IS: What advice would you give to someone hoping to be a social insect researcher in the future?

I think I would simply say to go ahead with what questions interest you the most, though also remind them that recent discoveries have revealed social insects are scattered widely across the insect orders, with species of beetles, true bugs, thrips, cockroaches and shrimp now been shown to have social colonies, and that galling species in particular can have quite complex levels of sociality. So there is a lot of untapped potential for work beyond the organisms we usually think of as social insects such as ants, termites, bees and wasps.

IS: Has learning from a mistake ever led you to success?

About eight months into my PhD I decided I no longer wanted to continue with the initial plan looking at chemical ecology of host plant attraction, and instead focus on behaviour. While my supervisor was fine with me making the switch, and gave me the freedom to come up with my own ideas about what to do instead, I initially made the mistake of latching on to several unrelated experimental ideas I thought were interesting without thinking about what broader question the thesis as a whole should answer. At my PhD confirmation meeting, I was not initially confirmed as a PhD candidate but instead given 3 months to plan out what a cohesive thesis plan should look like. While it was tough going back to square one a year into my PhD, it meant I had a year of experience working, reading about and thinking about my study species to draw on when thinking about what the most important questions were that I wanted to answer. And consequently, the ideas I came back with and developed into a thesis were I think much better ideas than I could have come up with at the beginning.

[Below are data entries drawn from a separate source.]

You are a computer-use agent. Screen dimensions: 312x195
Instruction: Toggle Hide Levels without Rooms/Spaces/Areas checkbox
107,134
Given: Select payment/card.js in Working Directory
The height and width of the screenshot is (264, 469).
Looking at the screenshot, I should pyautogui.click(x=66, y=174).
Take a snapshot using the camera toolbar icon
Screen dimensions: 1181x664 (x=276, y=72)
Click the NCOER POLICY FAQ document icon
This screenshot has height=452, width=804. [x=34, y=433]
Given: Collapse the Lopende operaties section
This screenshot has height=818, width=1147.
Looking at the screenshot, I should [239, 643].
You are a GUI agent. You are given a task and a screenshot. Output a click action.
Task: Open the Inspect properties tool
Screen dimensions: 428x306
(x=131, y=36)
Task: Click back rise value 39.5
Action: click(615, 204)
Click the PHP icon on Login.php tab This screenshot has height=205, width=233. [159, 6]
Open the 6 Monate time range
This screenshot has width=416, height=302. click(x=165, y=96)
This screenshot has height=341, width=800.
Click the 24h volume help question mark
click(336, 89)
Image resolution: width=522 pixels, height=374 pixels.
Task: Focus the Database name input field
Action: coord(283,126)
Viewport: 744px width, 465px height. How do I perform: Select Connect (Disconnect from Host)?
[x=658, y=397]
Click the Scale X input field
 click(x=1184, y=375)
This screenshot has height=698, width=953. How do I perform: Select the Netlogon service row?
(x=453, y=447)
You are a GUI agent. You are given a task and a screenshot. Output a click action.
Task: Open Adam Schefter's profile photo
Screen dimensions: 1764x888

IS: What is your favorite place science has taken you?

That would be the Rocky Mountain Biological Laboratory. An amazing place, it’s a research station at 3000m elevation in a stunning part of the Colorado Rocky Mountains. I had the good fortune of being able to work there last summer as a Fulbright scholar in Rebecca Irwin’s lab (North Carolina State University), and the field work in picturesque wildflower meadows surrounded by snow-capped mountains, weekend hikes with the numerous friends I made there and the incredible range of social activities at the station made it a truly unforgettable experience. The xperience I gained netting and identifying bumblebees as well as performing pollination experiments on wildflowers probably gave me the necessary experience to land my current postdoc at Royal Holloway University.

Lachlan at the top of Avery Peak near the Rocky Mountain Biological Laboratory.